[Items from a data source]
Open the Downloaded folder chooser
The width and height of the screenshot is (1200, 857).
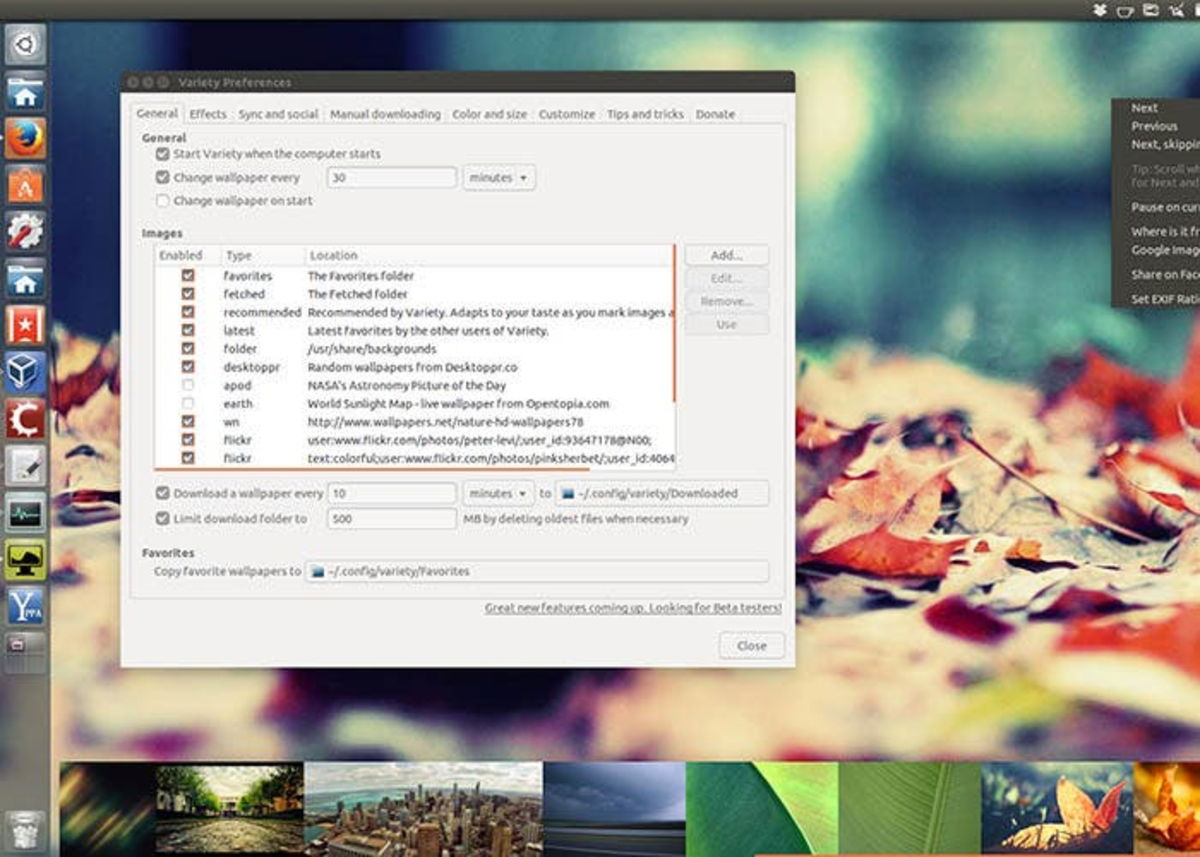coord(661,493)
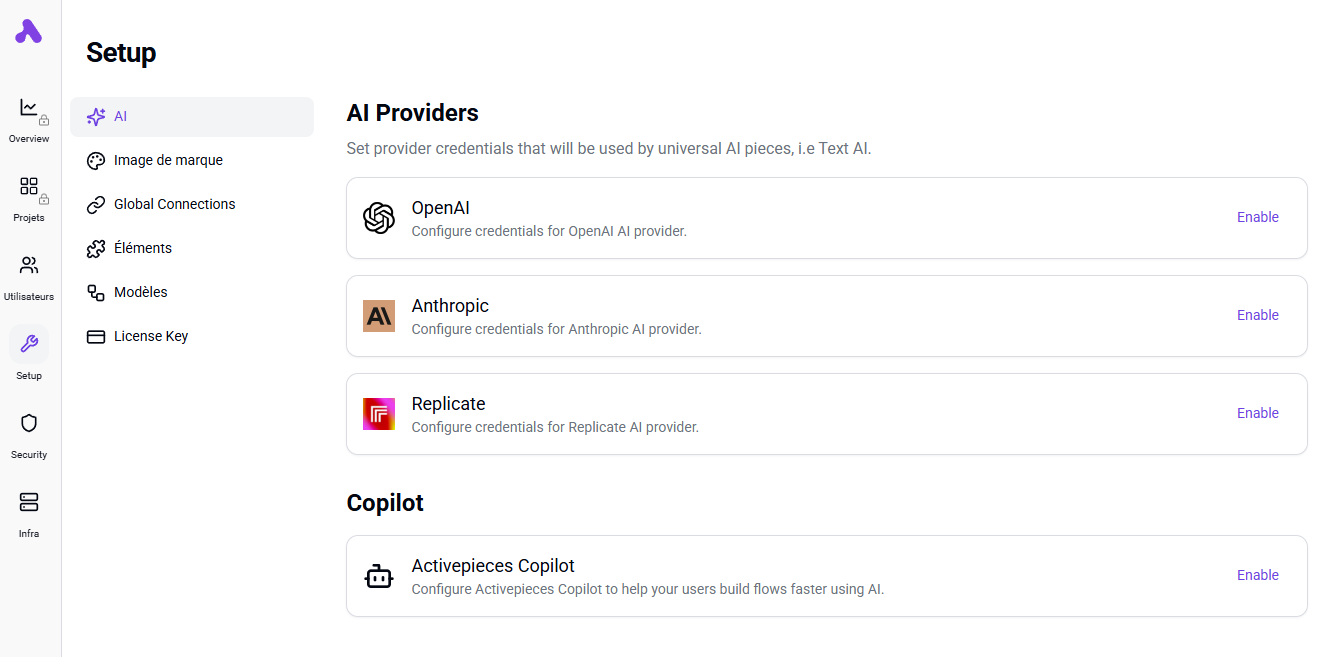Screen dimensions: 1329x657
Task: Switch to the Modèles section
Action: (x=140, y=293)
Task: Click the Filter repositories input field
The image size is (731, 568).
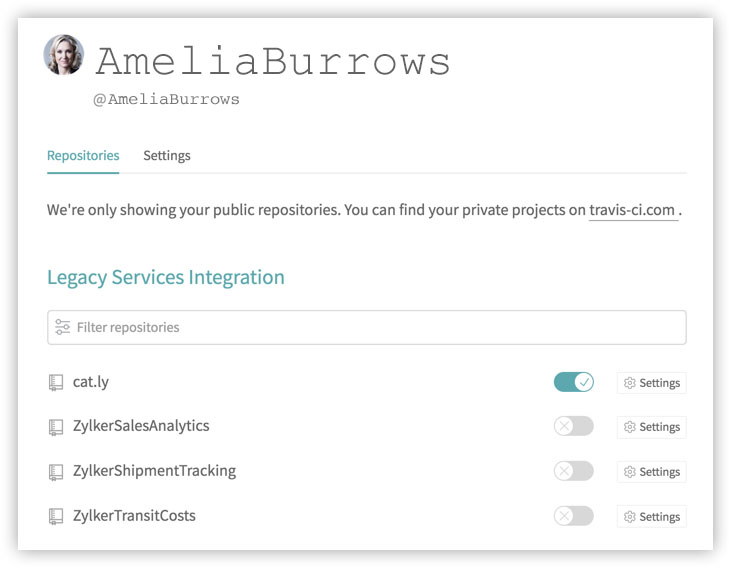Action: 366,327
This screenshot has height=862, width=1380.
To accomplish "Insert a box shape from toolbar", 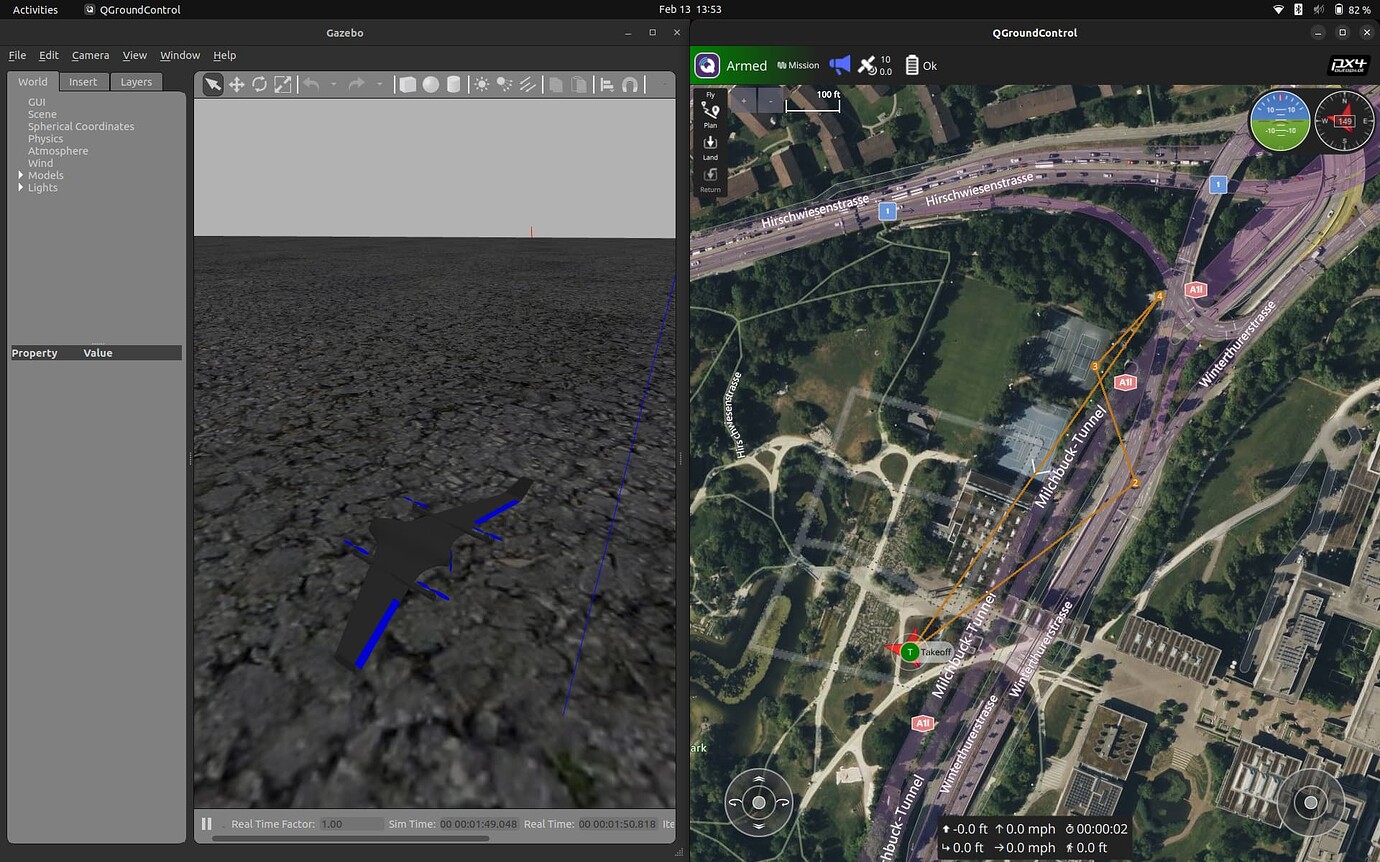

# The task
Leave every picture out and copy precisely the lines from the one containing "This screenshot has height=862, width=1380." through the last line of the data above, both ends included.

# Your solution
This screenshot has height=862, width=1380.
To accomplish "Insert a box shape from toolbar", 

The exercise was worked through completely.